Reuters and AFP quoted Brewer as saying WorldHelp learned of the Indonesian government's refusal Wednesday, the day the fundraising appeal was taken off the group's Web site, and the day before The Post's article was published about the group's plans.

Before WorldHelp changed its Web site, it contained an appeal for funds that described the Aceh people as "strict Sunni Muslims" who "have been very instrumental in spreading Islam throughout Indonesia and other parts of Southeast Asia." Normally, it said, "Banda Aceh is closed to foreigners and closed to the gospel. But, because of this catastrophe, our partners there are earning the right to be heard and providing entrance for the gospel." The fundraising appeal went on to say that WorldHelp was working with Christian partners in Indonesia who want to "plant Christian principles as early as possible" in the 300 Muslim children.

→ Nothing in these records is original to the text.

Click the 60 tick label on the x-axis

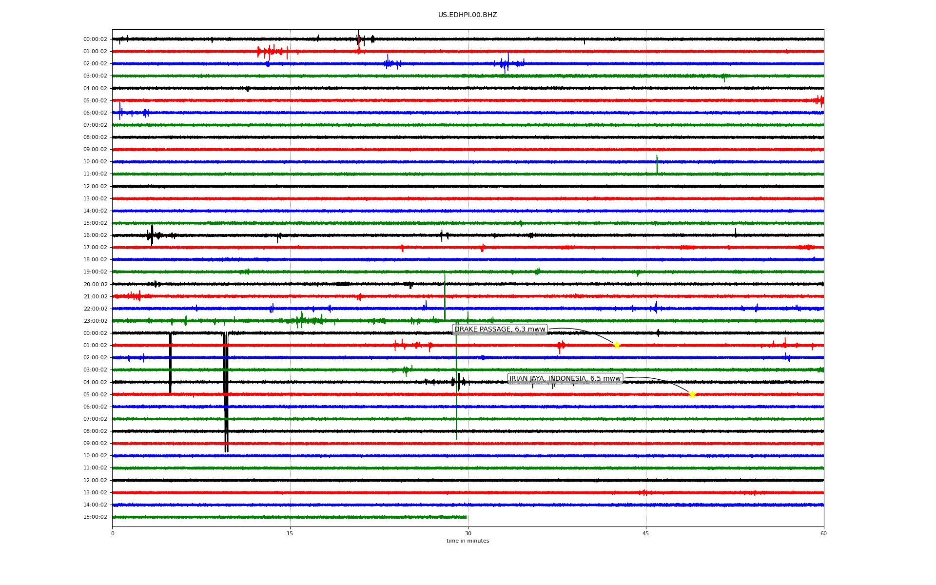(x=823, y=533)
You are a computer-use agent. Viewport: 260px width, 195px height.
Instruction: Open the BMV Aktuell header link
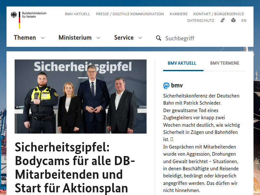[77, 14]
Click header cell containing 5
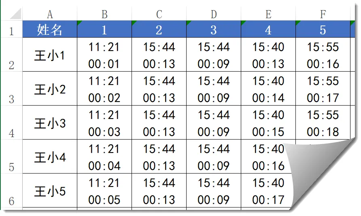 323,30
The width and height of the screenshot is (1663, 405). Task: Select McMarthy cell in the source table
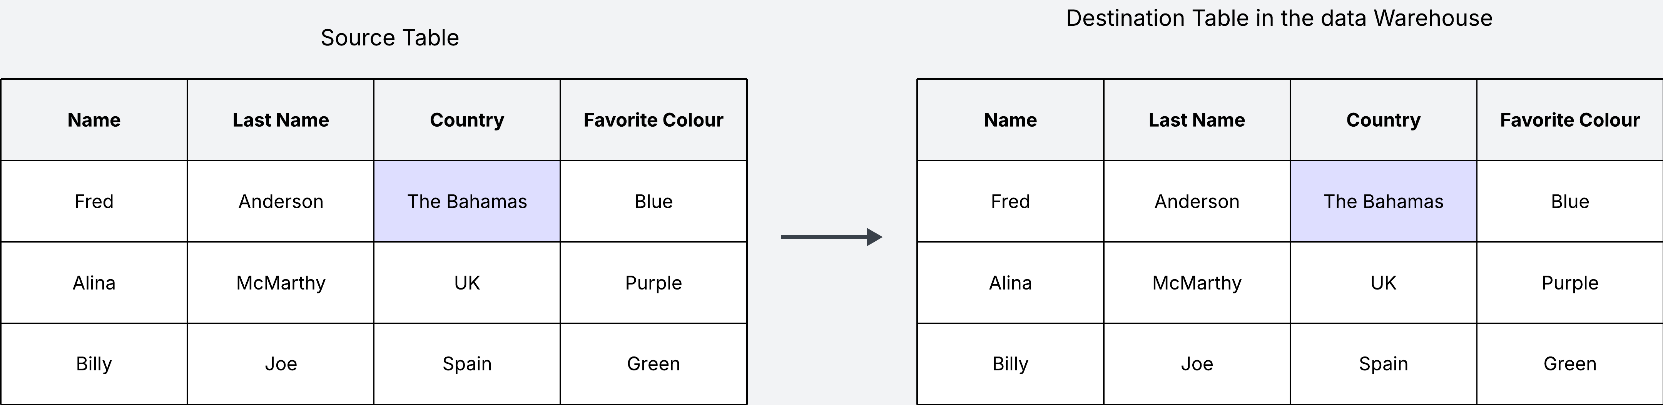pyautogui.click(x=280, y=283)
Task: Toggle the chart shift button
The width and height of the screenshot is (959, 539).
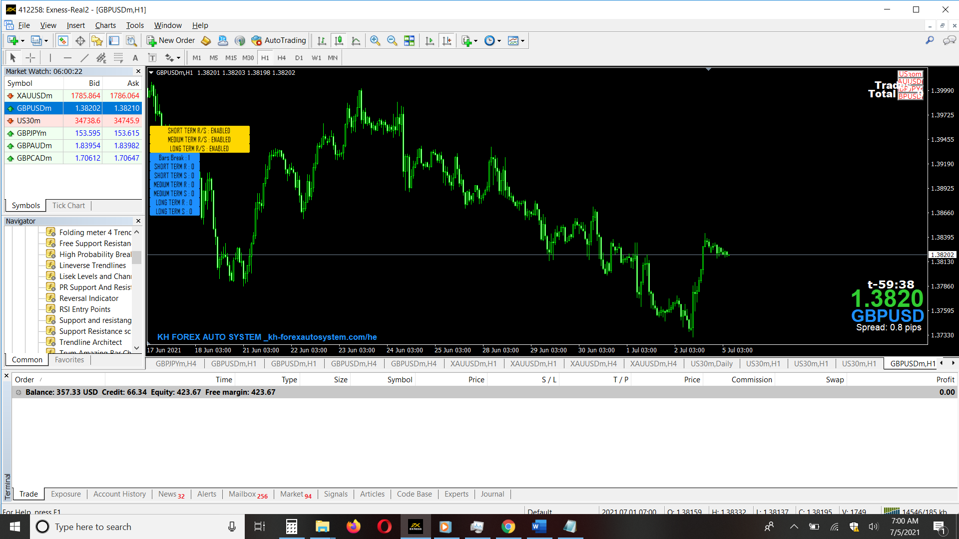Action: pos(447,40)
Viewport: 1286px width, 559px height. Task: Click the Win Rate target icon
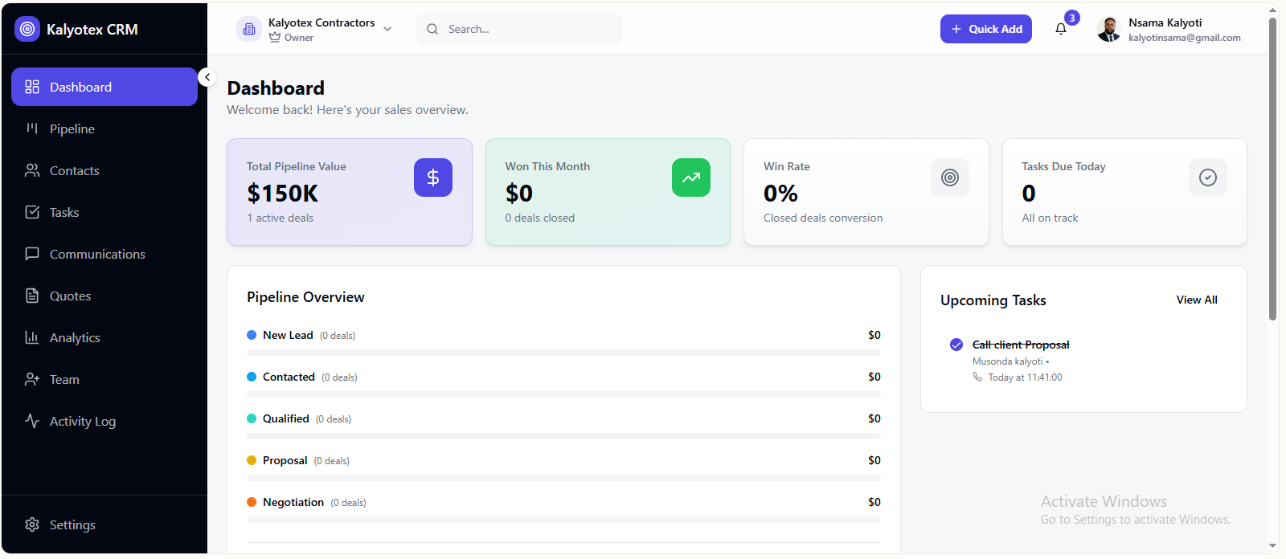point(950,177)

"These children are homeless, destitute, traumatized, orphaned, with nowhere to go, nowhere to sleep and nothing to eat. If we can place them in a Christian children's home, their faith in Christ could become the foothold to reach the Aceh people," it said.

In the message yesterday, Brewer said he makes "no apologies for the fact that World Help is a Christian organization." He said the organization is seeking other orphaned children in need of a home and is making every effort to ensure that all funds raised for tsunami children are used as designated.

"We're really not trying to proselytize," Brewer said in an interview with Reuters. "It's no different than what Mother Teresa did by taking Hindu orphan children and placing them in a Roman Catholic children's home in Calcutta, and she won the Nobel Peace Prize for doing that."